O detalhe, e sempre há um detalhe, é que essas diretrizes precisam ser sustentáveis. Sim, porque até hoje ninguém conseguiu pagar conta de luz com discurso inflamado ou encher a geladeira com palavras de ordem. Mas o que a esquerda faz? Ao invés de encontrar um jeito de pôr a própria casa em ordem, terceiriza a fatura: que o Estado banque, que o contribuinte pague, que até o vizinho discordante seja obrigado a financiar a revolução de boutique. Democracia? Só se for aquela versão de rodoviária, em que todo mundo entra no ônibus sem passagem e espera que alguém lá na frente se vire com o cobrador.

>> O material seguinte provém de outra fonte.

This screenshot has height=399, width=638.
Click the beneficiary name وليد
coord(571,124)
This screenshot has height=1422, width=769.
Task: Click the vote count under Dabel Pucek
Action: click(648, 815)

E se for eleita, aí sim: o banquete está aberto. O problema é que em vez de encontrar meios inteligentes de gerir a máquina pública, a esquerda acha que basta bater no caixa eletrônico do Estado e pronto: sai dinheiro. Afinal, de onde vem a grana? Do céu? Da árvore mágica do Tesouro? Do Banco da Imaginação? Não: vem dos outros. E dura até onde o bolso alheio aguenta.
O resultado é previsível: políticas que só sobrevivem enquanto houver alguém para bancar. Diretrizes que morrem ao primeiro suspiro de realidade, como castelos de areia diante da maré. A esquerda não cai porque é perseguida, mas porque não sabe administrar nem a senha do Wi-Fi. E ainda assim insiste em abraçar causas que não se sustentam, empurrando o Estado para a beira do colapso econômico com a mesma convicção de quem acredita em unicórnio como meio de transporte oficial.
Eis aí o grande problema: a utopia é bonita no panfleto, rende aplauso em auditório e dá curtida nas redes. Mas quando chega a hora da conta, não há ironia que resolva: a esquerda é sempre generosa com o dinheiro dos outros. Porque, claro, com o próprio nunca é.